Voltaire frunció el ceño. Marq miró los índices de su pantalla lateral. Las fluctuaciones de estado básico permanecían contenidas pero el paquete estaba creciendo, un cilindro naranja que engordaba en el espacio 3D, ondeando bajo la presión de oscilantes marañas interiores. Agentes emocionales intercambiando datos a alta velocidad, indicando la aproximación de un punto culminante.

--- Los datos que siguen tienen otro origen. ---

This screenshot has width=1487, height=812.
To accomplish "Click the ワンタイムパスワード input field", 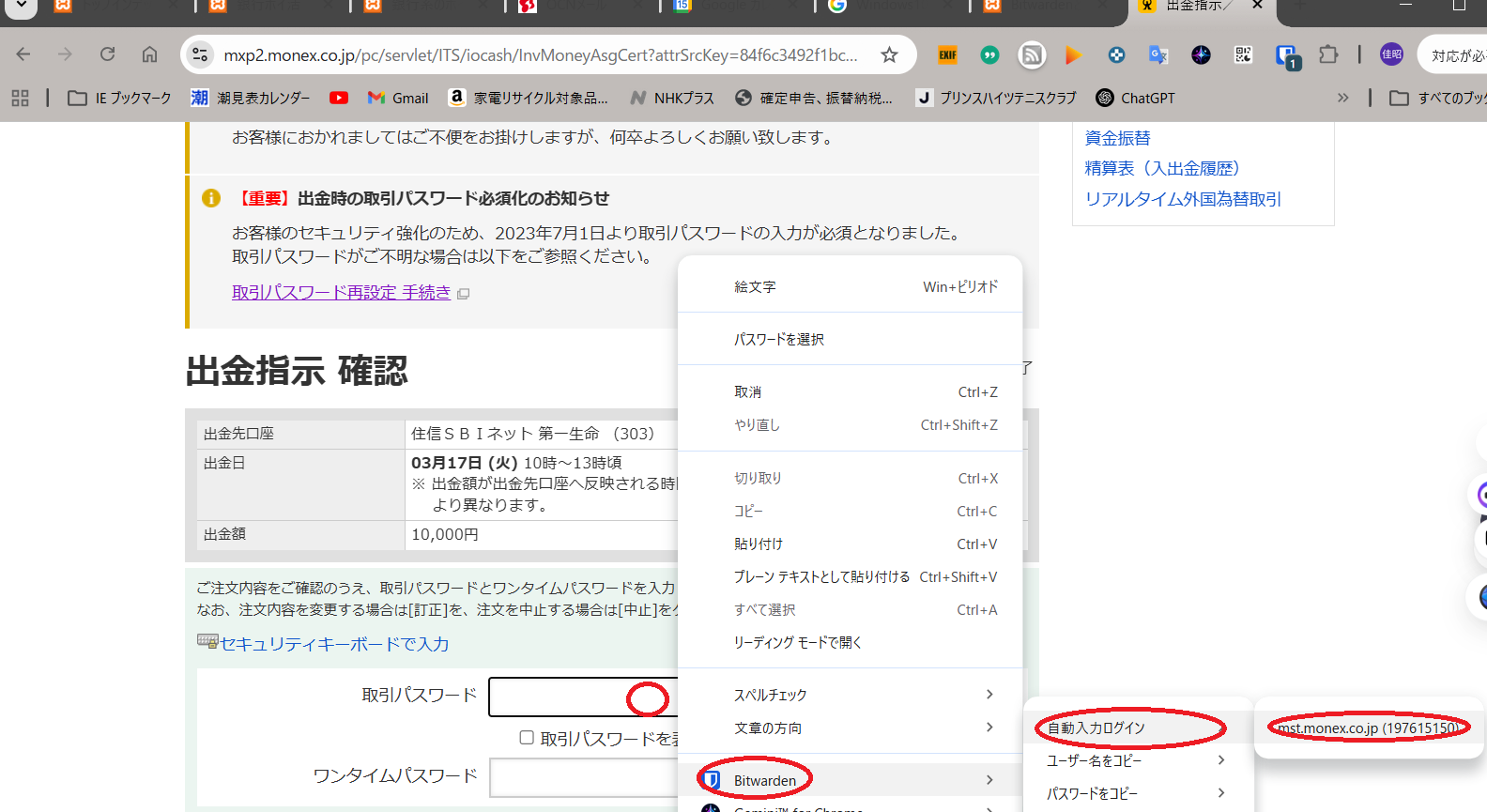I will 582,777.
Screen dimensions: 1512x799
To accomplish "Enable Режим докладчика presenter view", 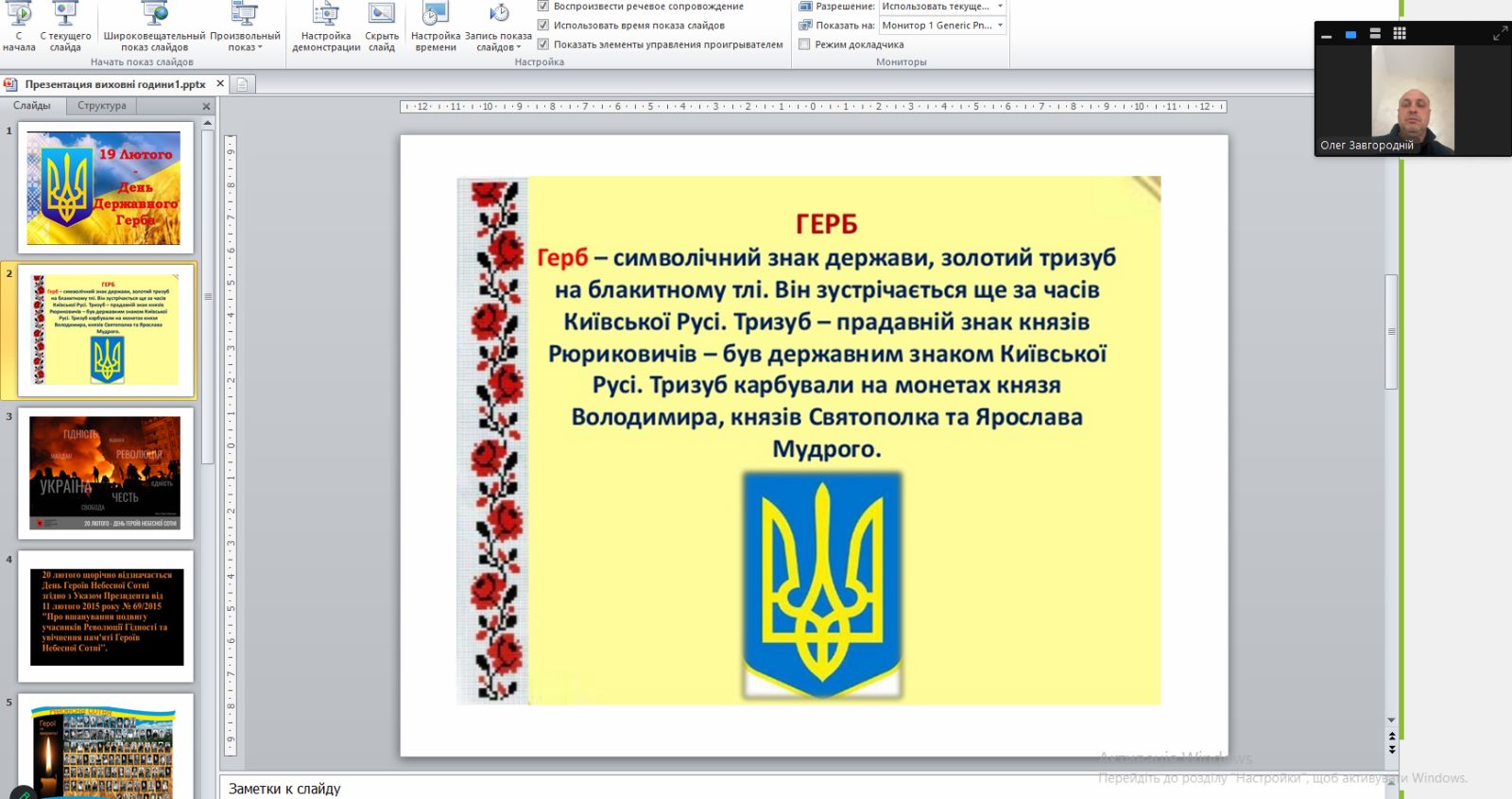I will (x=805, y=44).

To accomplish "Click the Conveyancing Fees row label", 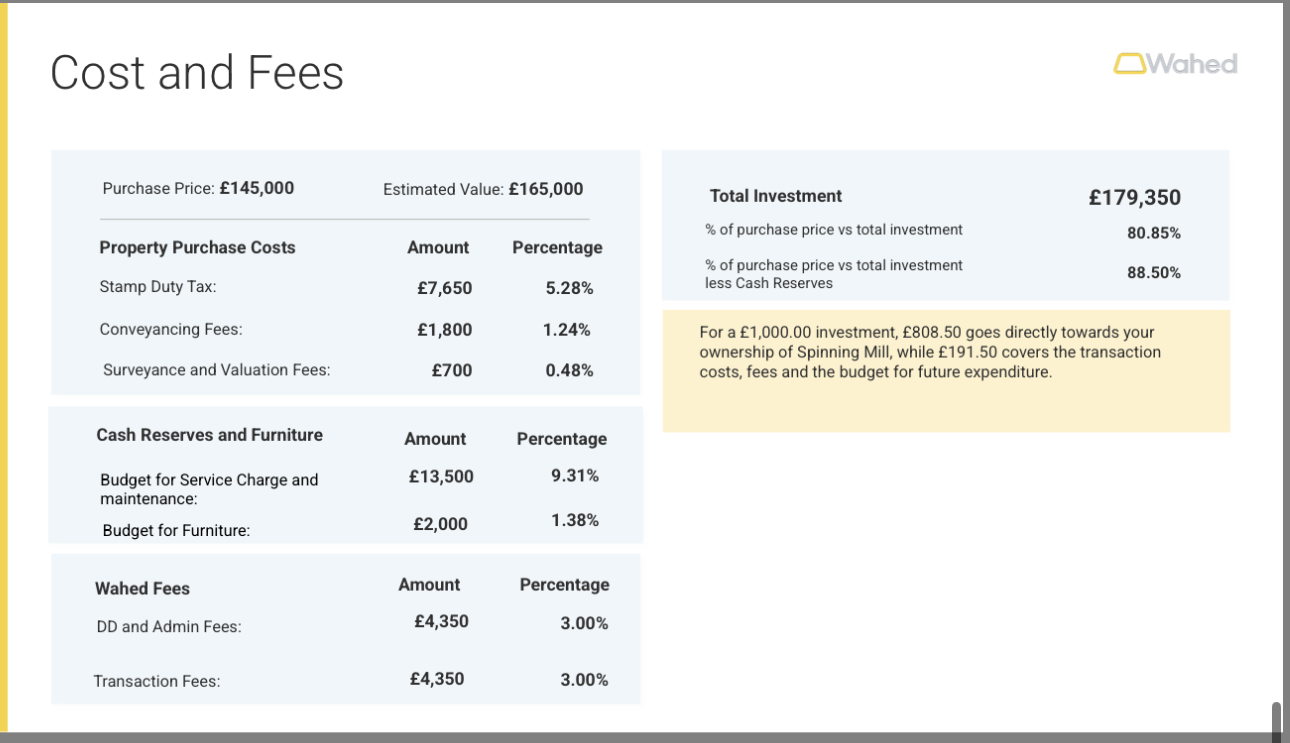I will tap(171, 329).
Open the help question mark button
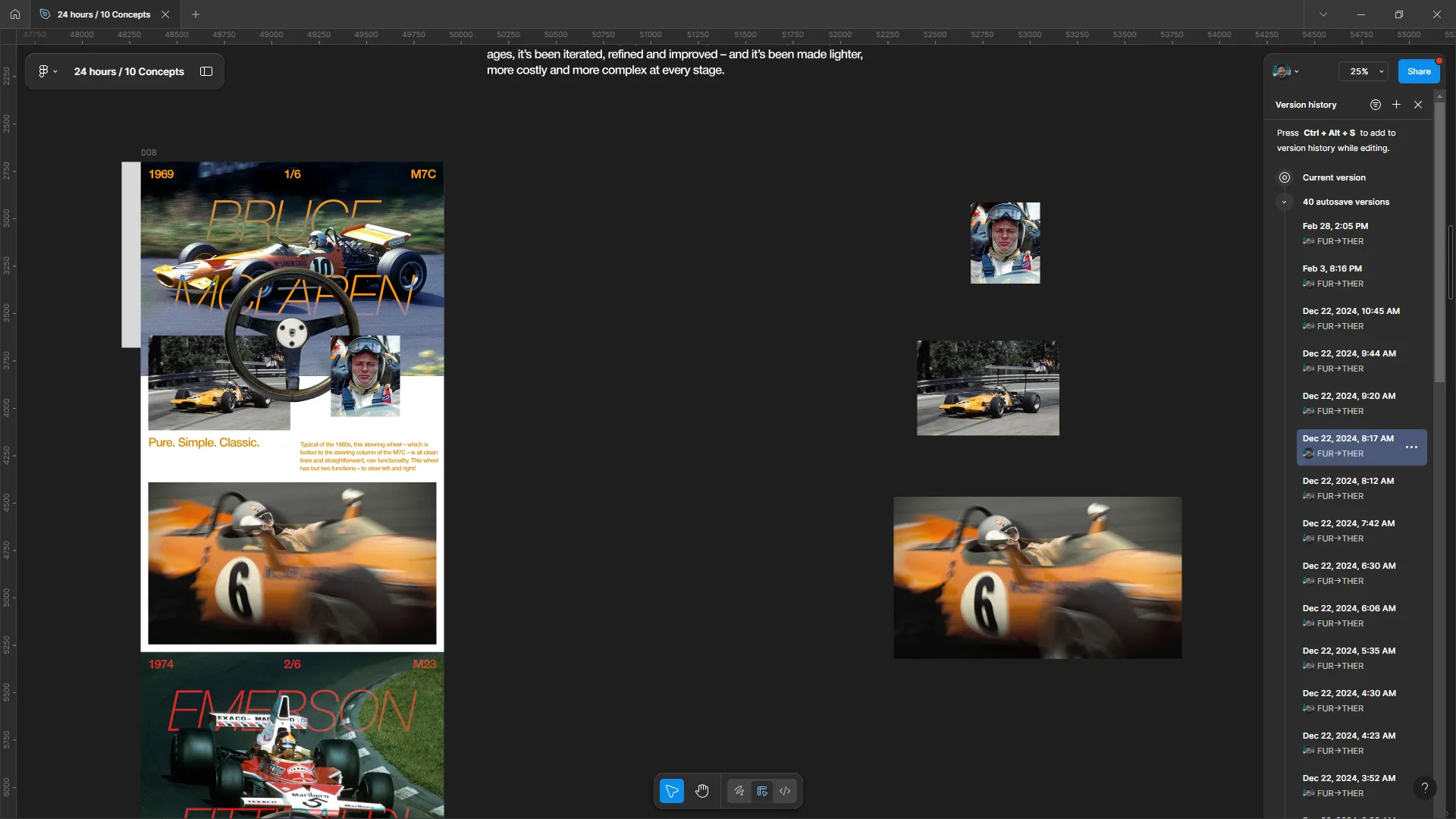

Marq acarició un teclado. Era tentador hacer creer al simulacro lo que Marq quería, pero eso sería engorroso. Tendría que integrar el cúmulo de ideas con toda la personalidad. La autosíntesis funcionaba mucho mejor. Pero sólo se podía inducir, no forzar.
Marq notó que el ánimo de Voltaire se ensombrecía, aunque el rostro —detenido en movimiento lento— sólo mostraba una mirada cavilosa.
Marq había tardado años en aprender que tanto las personas como los simulacros podían enmascarar muy bien sus emociones.
Una pizca de humor, tal vez. Volvió a acelerarlo.
—Si me pones en aprietos, amigo, le daré ese insidioso poema que escribiste sobre ella. Palabra.
—¿La Pucelle? ¡No harías eso!
—Claro que sí. Tendrás suerte si alguna vez vuelve a dirigirte la Una sonrisa artera.
—Olvidas que la Doncella no sabe leer.
—Veré de que aprenda. Mejor aún, se lo leeré yo mismo. Será analfabeta, pero no es sorda.
Voltaire lo fulminó con la mirada.
—Entre Escila y Caribdis… —murmuró.
¿Qué planeaba esa mente filosa como un escalpelo? Se estaba integrando a ese mundo digital con mayor celeridad que ningún simulacro que Marq hubiera conocido. Al concluir el debate, Marq se proponía descomponer esa mente y estudiar de nuevo sus características, poner sus configuraciones bajo el microscopio. Y además estaba ese extraño recuerdo de ocho mil años atrás, que había provocado esa evasiva reacción de Seldon.
—Prometo escribir la lettre si me permites verla una vez más. A cambio, jurarás que ni siquiera le mencionarás La Pucelle a la Doncella.
—No intentes engañarme —advirtió Marq—. Observaré cada uno de tus movimientos.
—Como quieras.
Marq devolvió a Voltaire al café, donde esperaban Juana y Garçon 213-ADM, ejecutando sus introspecciones. En cuanto los hubo convocado, lo distrajo un golpe en la puerta. Nim.
—¿Kaff?
—Seguro. —Marq miró de nuevo la simulación del café Aux Deux agots. Que charlaran un rato. Cuanto más supiera Voltaire, más agudo estaría después—. ¿Tienes una pizca de ese sensopolvo? Ha sido un día durísimo.